子供を本好きにするには大人が楽しむ!127

不思議な力を持っている人は、世の中にたくさんいます。他の人が見えないものが見える人、他に人には探すことが出来ないものを捜し当てる人、未来が見える人などなど…。

天からのおくりもの―イザベルとふしぎな枝」は、Y字の形をした木の枝を使って、水を探し当てることが出来る、不思議な力を持った人の物語です。天からさずかった、神秘の力、ですね。

イサベルのおじいさんは、この「この不思議な力」を持った人として、土地では有名です。Y字型の木の枝を使って水の出る場所を見つけ、迷子になってしまった牛まで見つけてしまう。

おじいさんが持ったY字の木が「探しているものがある所」を指し示してくれるのです。

おじいさんも、どうしてそんなものが見つけられるのか、分からないようです。ただ、「大地が語りかけてくれる」という事だけは理解しているようです。自然を愛する、おじいさんの優しさや大きさが伺えます。
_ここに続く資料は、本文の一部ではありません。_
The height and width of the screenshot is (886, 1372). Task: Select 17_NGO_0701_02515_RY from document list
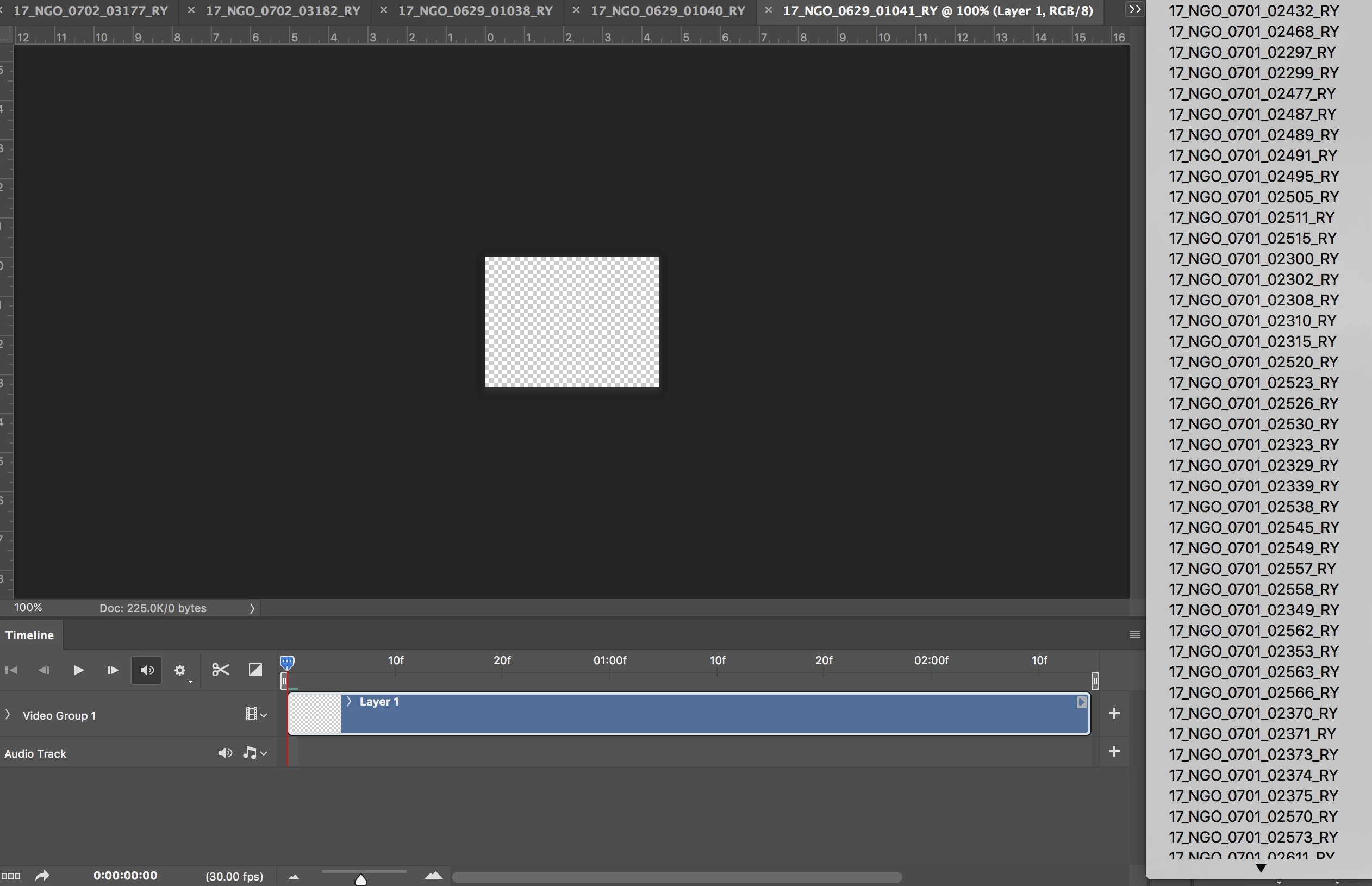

イサベルの家族は、こんな不思議な力を持つおじいさんと、優しいおばあさん、そして、利口なブタ、です(両親はいないのでしょうか?本には出てきません)。

イサベルと家族たちの平和で楽しい生活が書かれています。

幸せに暮らしていたイサベルたちですが、悪いことが立て続けに起こります。

穏やかで暖かい雰囲気の物語が、この辺りから一変します。

人間同士の信頼というのは脆いもの、そして、自分を蹴落とそうとする人間が身近にいる可能性が高いとという事…。そんな人間の醜さが見えてきます。
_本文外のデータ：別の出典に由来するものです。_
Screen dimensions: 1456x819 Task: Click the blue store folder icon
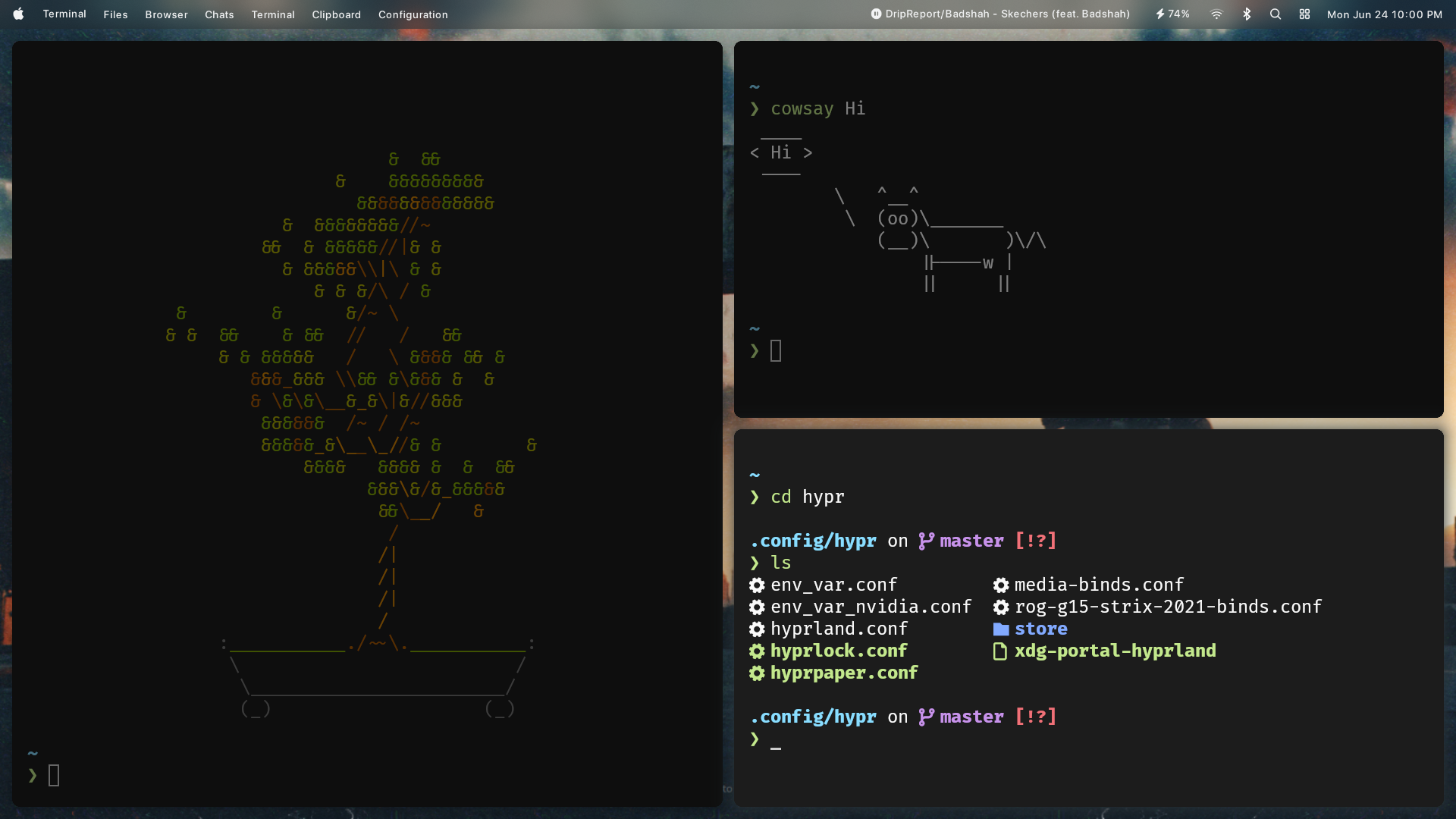[1001, 629]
「不思議な力を持った人」の物語ではありますが、いろんな人間の心の中までも書かれている、そんな興味深い本です。

そして、最後にはこの「悪いこと」がきっかけで、イサベル自身にも、不思議な変化が起こります。イサベルにも、自然を愛する優しい心が宿っていたからでしょうか。大人も子供もホッとする、そんな結末です。

絵も落ち着いた感じで、とてもきれいです。

ただ、漢字には振り仮名が振られていないので、小さなお子さんは一緒に読んであげると良いのではないかと思います。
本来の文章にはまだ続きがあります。